_Exercise details_:
Rewrite the lines from the start of the records through the line containing "Looking at the screenshot, I should pos(529,25).", inclusive, as a numbered list, skipping blank lines and leaving out the pictures.
## START Raw data
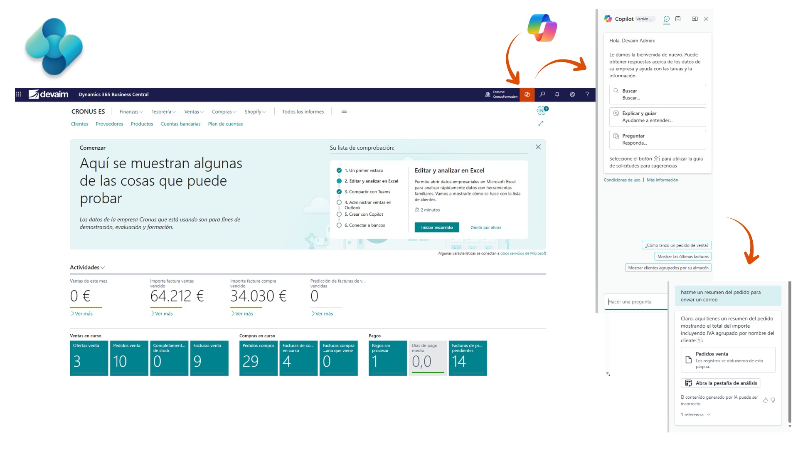Open the app launcher waffle icon

tap(19, 94)
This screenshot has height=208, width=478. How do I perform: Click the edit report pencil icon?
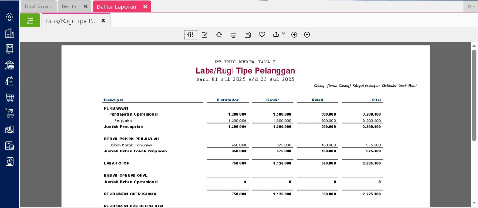[205, 35]
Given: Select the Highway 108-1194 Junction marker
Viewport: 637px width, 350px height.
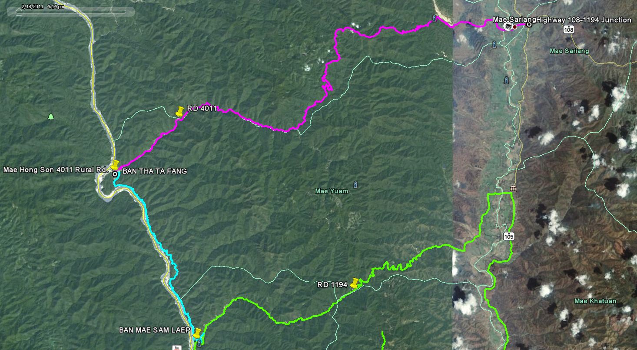Looking at the screenshot, I should pos(529,25).
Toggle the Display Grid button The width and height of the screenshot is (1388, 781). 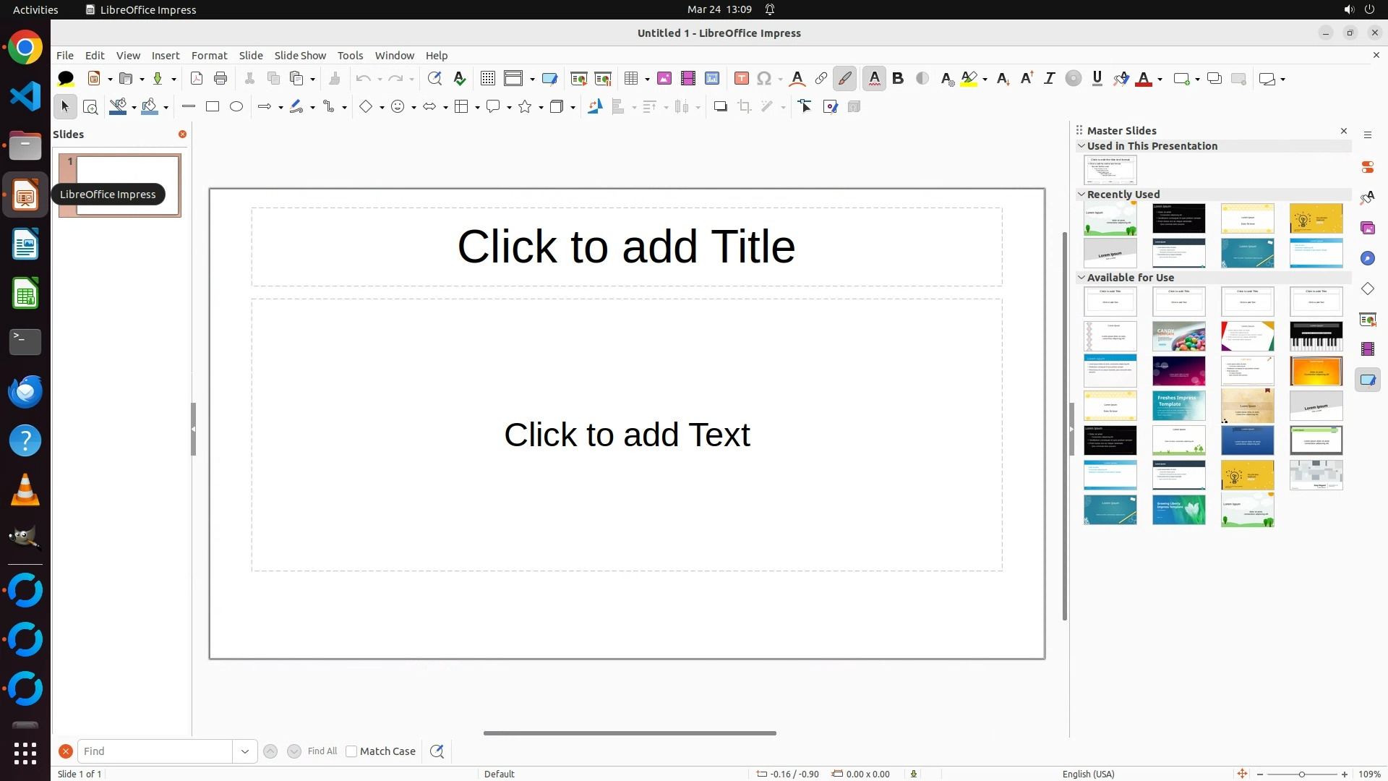coord(488,79)
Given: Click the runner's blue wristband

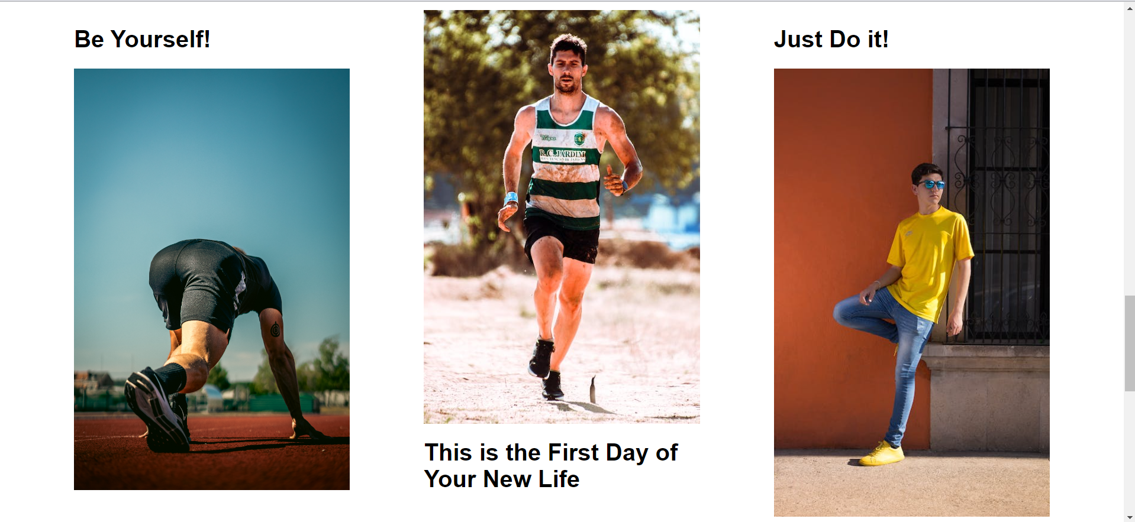Looking at the screenshot, I should coord(511,198).
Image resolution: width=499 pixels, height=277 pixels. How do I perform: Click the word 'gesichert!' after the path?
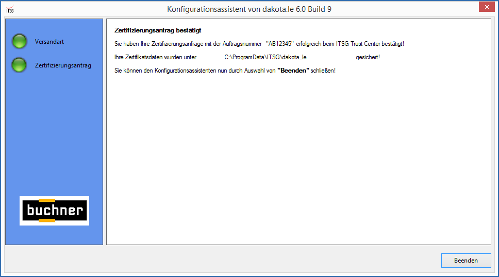tap(368, 57)
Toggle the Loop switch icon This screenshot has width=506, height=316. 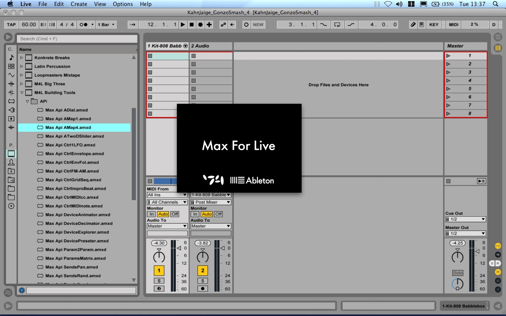point(337,24)
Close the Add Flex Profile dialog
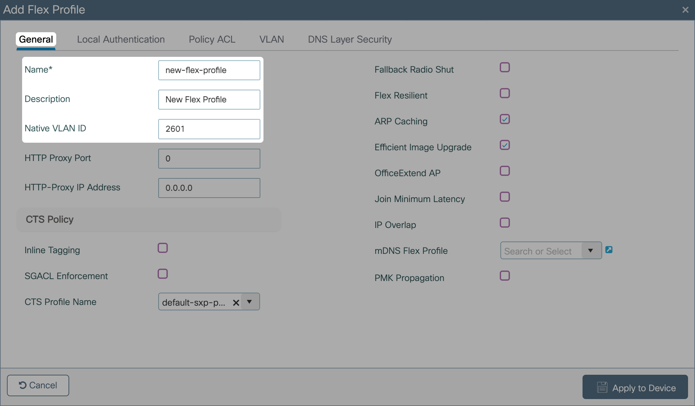 point(685,10)
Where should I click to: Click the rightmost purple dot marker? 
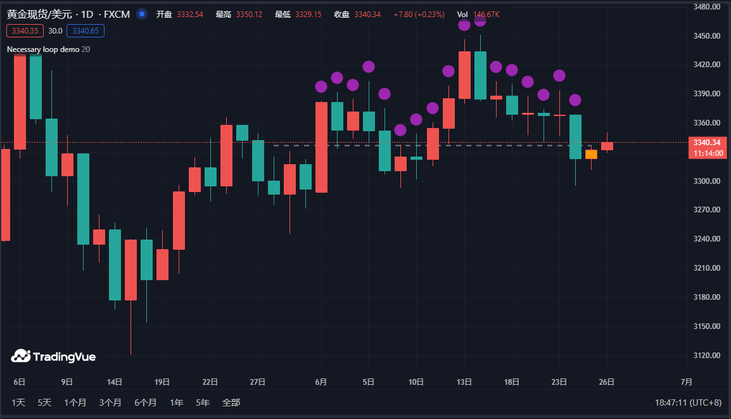coord(575,100)
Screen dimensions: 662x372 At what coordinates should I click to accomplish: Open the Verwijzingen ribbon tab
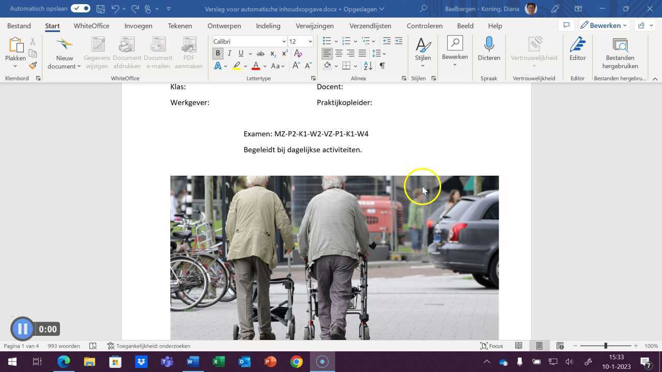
## END Raw data
_Response_:
1. Open the app launcher waffle icon
2. tap(19, 94)
3. This screenshot has height=208, width=478. How do I perform: Click the edit report pencil icon?
4. [205, 35]
5. Given: Select the Highway 108-1194 Junction marker
6. Viewport: 637px width, 350px height.
7. Looking at the screenshot, I should pos(529,25).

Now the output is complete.